Fragmento citado:
***

A semejanza de otras sociedades agrarias, el repertorio alimentario mojanero es dinámico, sin embargo, la estructura cotidiana se basa en una tríada de productos locales: arroz, liga y bastimento o vitualla. El arroz es el centro del plato y eje del hábito alimentario regional; pobres y ricos lo consumen hasta tres veces al día; incluso hay quienes prefieren no comer si no hay arroz en el plato, porque “sin arroz no hay Dios”. Este alimento rendidor, de fácil almacenamiento y suave digestión tiene variados usos culinarios en preparaciones sólidas y líquidas, de dulce y de sal: sopas, arroces de varios tipos, bollos, arepas, dulces y chichas. Un plato “pobre pero sabroso” es el arroz con queso, con suero o con vinagre. Por su centralidad en el sistema agroalimentario y la cocina regional, el arroz es emblemático de la relación corporizada con la comida.

La liga es la proteína animal, fuente de fuerza y energía que incluye carne de origen doméstico o silvestre, pescado, queso, suero y huevo. Los peces y carnes silvestres, vistos por algunas élites como “comidas de pobre”, han sido claves en la seguridad y diversificación alimentaria de campesinos, pescadores y habitantes urbanos sin tierra. Plátano, yuca, ñame, ahuyama, batata y maíz componen el bastimento o la vitualla. Ingredientes como ajo, ají dulce, pimentón, cebolla y hierbas aromáticas son la base de la sazón “criolla costeña”.

Comida se define como el alimento cocinado, de sal y fresco, es decir, preparado el mismo día pero no crudo ni congelado. El gusto por lo fresco y lo cocido se debe en parte a la falta de refrigeración y la necesidad de prevenir la rápida descomposición de los alimentos, aunque la salazón ha sido una forma de conservación de pescados, carnes y lácteos. El consumo de una porción abundante y en un horario regular se considera fundamental para la nutrición, pues al decir de la gente local, “comer bien no es jactarse ni comer de lujo, es que dé energía para el trabajo”. La composición del plato y la frecuencia de la ingesta varían según la disponibilidad alimentaria, la estacionalidad, la actividad que se esté realizando y el ingreso.

El consumo de alimentos limpios y sin químicos alude a la ausencia de insumos químicos y a la calidad deseable de la comida. Este principio de calidad se asocia con la comida criolla que, al igual que en otras regiones del país, se refiere a la comida y la cocina locales27. Como lo señaló un agricultor entrevistado:

El arroz criollo es necesario para la alimentación, sin el arroz el trabajador no tiene fuerza, no va más. Un ejemplo de buena comida es el arroz criollo, el huevo criollo, la leche fresca. Esta es comida buena, fresca, limpia, criolla, natural.

Los productos criollos, locales o regionales, con los cuales hay mayor familiaridad, permiten una suerte de trazabilidad con respecto al origen, las condiciones de producción, su frescura y sabor, así su producción no siempre sea orgánica.

***

Datos proporcionados:
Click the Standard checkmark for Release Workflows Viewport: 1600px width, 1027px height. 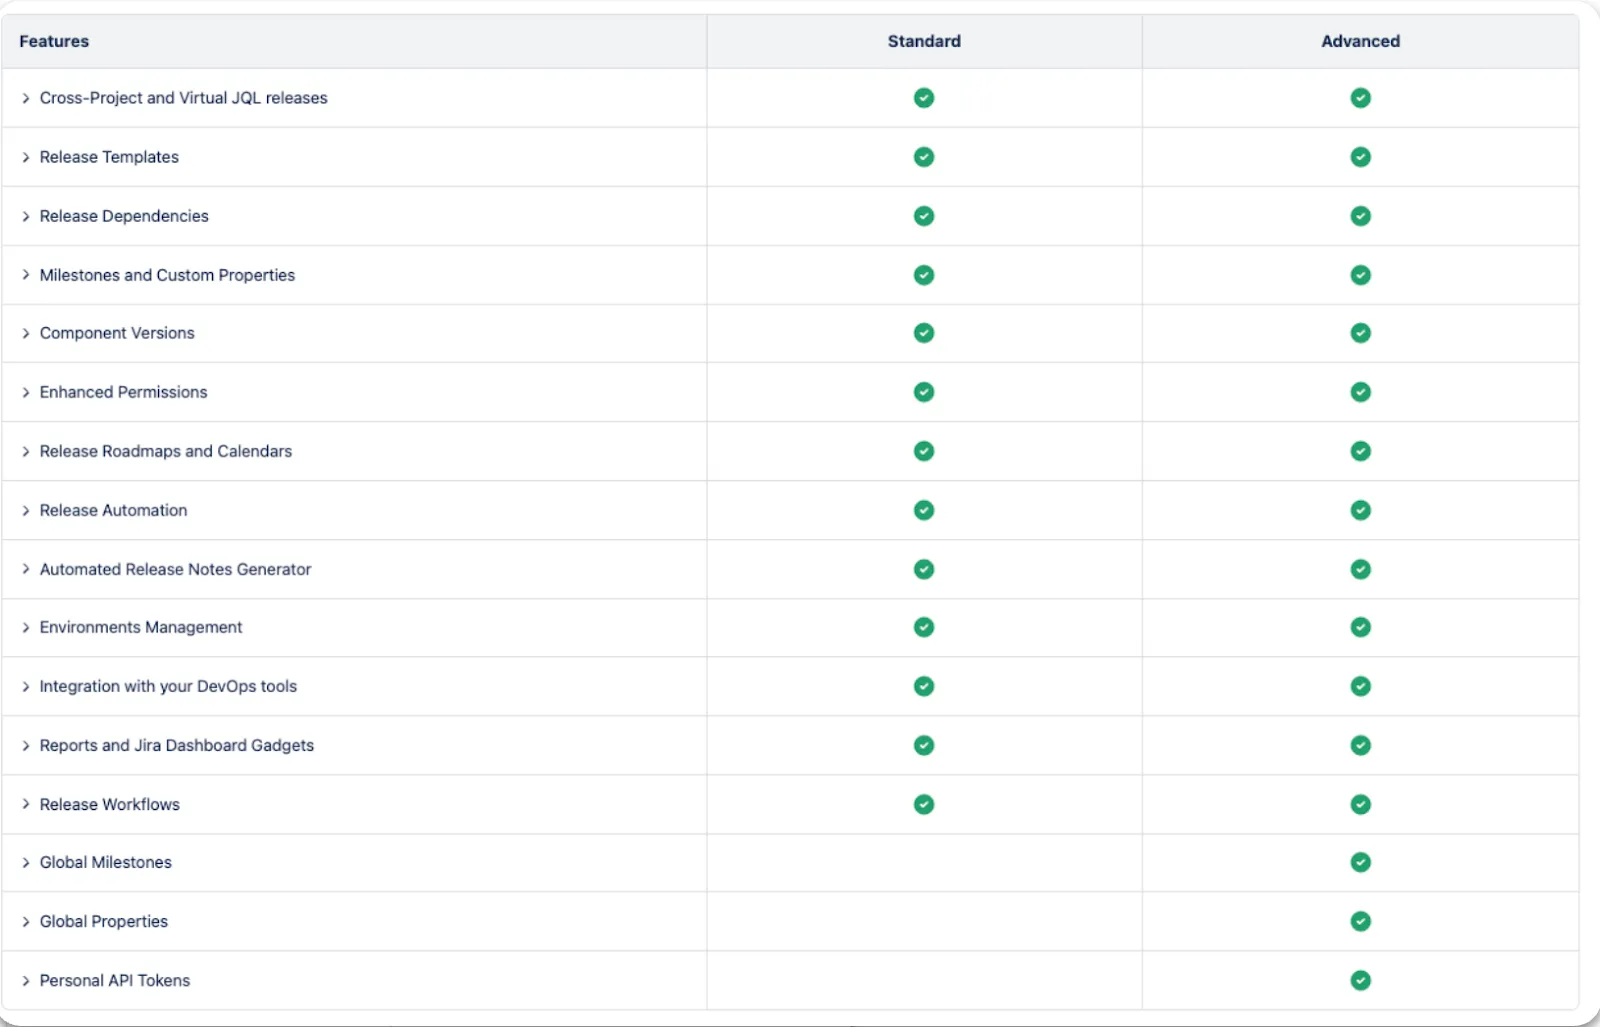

***

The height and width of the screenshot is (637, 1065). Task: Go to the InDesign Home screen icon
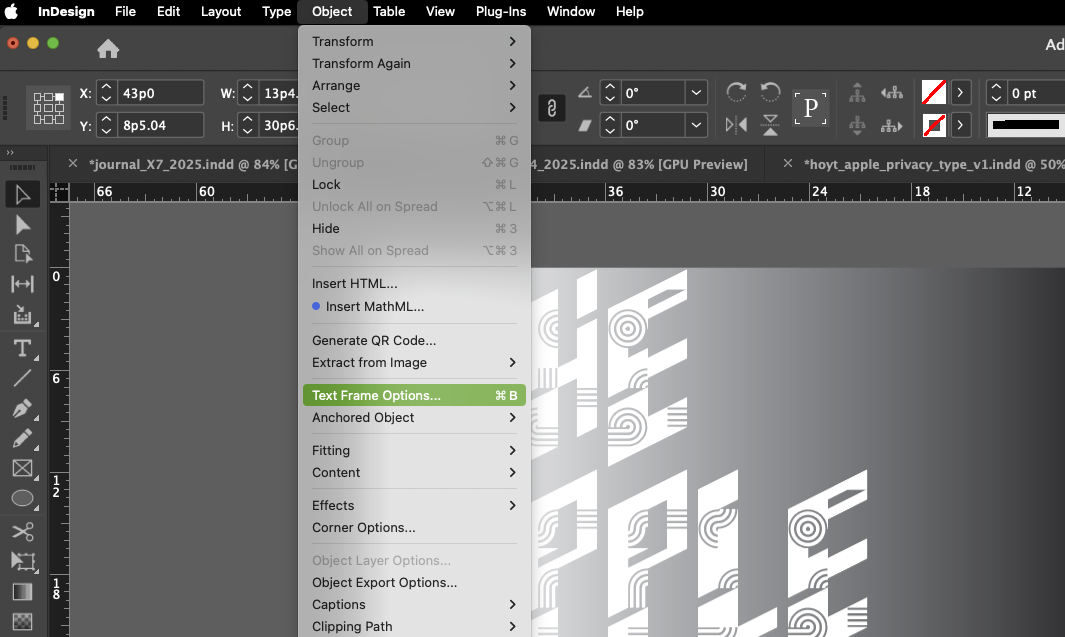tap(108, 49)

***

Ejercicios propuestos:
**1.** Enumera los ingredientes que el fragmento sobre la alimentación mojanera identifica como base de la sazón “criolla costeña”.
**2.** Reproduce del fragmento sobre la alimentación mojanera el tramo comprendido desde “El arroz criollo es” hasta “siempre sea orgánica.”, este último incluido.
Las filas constituyen un material aparte del fragmento.

Soluciones:
**1.** Ajo, ají dulce, pimentón, cebolla y hierbas aromáticas.

**2.**
El arroz criollo es necesario para la alimentación, sin el arroz el trabajador no tiene fuerza, no va más. Un ejemplo de buena comida es el arroz criollo, el huevo criollo, la leche fresca. Esta es comida buena, fresca, limpia, criolla, natural.

Los productos criollos, locales o regionales, con los cuales hay mayor familiaridad, permiten una suerte de trazabilidad con respecto al origen, las condiciones de producción, su frescura y sabor, así su producción no siempre sea orgánica.